Professeur titulaire

Ion implantation is a technique for modifying the surface of materials by injecting precise quantities of atoms at the desired depth. It is widely used in doping semiconductors when manufacturing very large-scale integrated circuits (VLSI). Since it is a highly out-of-balance phenomenon (the incident atoms typically have energies millions of times higher than the atoms in the material), this implantation often generates new structures at the atomic level that can be exploited to improve the performance of high-tech materials, or may create problems to be overcome.

For instance, during the doping process, implantation creates defects in semiconductors by displacing crystal atoms, and this is damaging to integrated circuits. If there are not too many defects, the damage can be corrected by annealing and the dopant activated. If the density of the defects exceeds a certain threshold, however, permanent damage will appear in the materials and may make the devices unusable.

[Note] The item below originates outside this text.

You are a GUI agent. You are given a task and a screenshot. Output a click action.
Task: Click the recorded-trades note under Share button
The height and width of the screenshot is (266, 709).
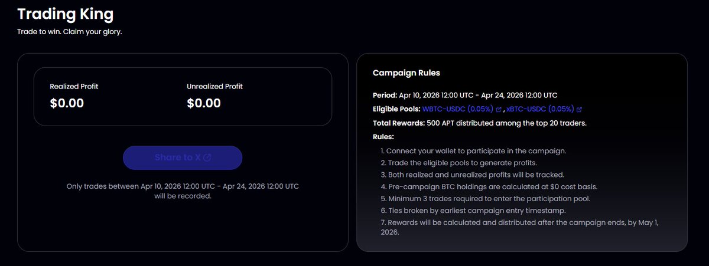[x=183, y=191]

Inversely, ion implantation generates defects that can be used to modify materials. Implantation makes it possible to create defects near the surface that can later diffuse throughout the material and modify the composition of the lower layers by interdiffusion. In this way it is possible to change the emission wavelengths of quantum dots or wells and the properties of the magnetic layers.

Ion beams can also be used for highly sensitive quantitative measurement of the deep distribution of atoms in a material. In our laboratories we use various ion beam analysis techniques, in particular elastic recoil detection (ERD), a technique developed in our laboratories in the 1970s, and Rutherford backscattering spectrometry (RBS), RBS channelling and nuclear resonant reaction analysis (NRRA).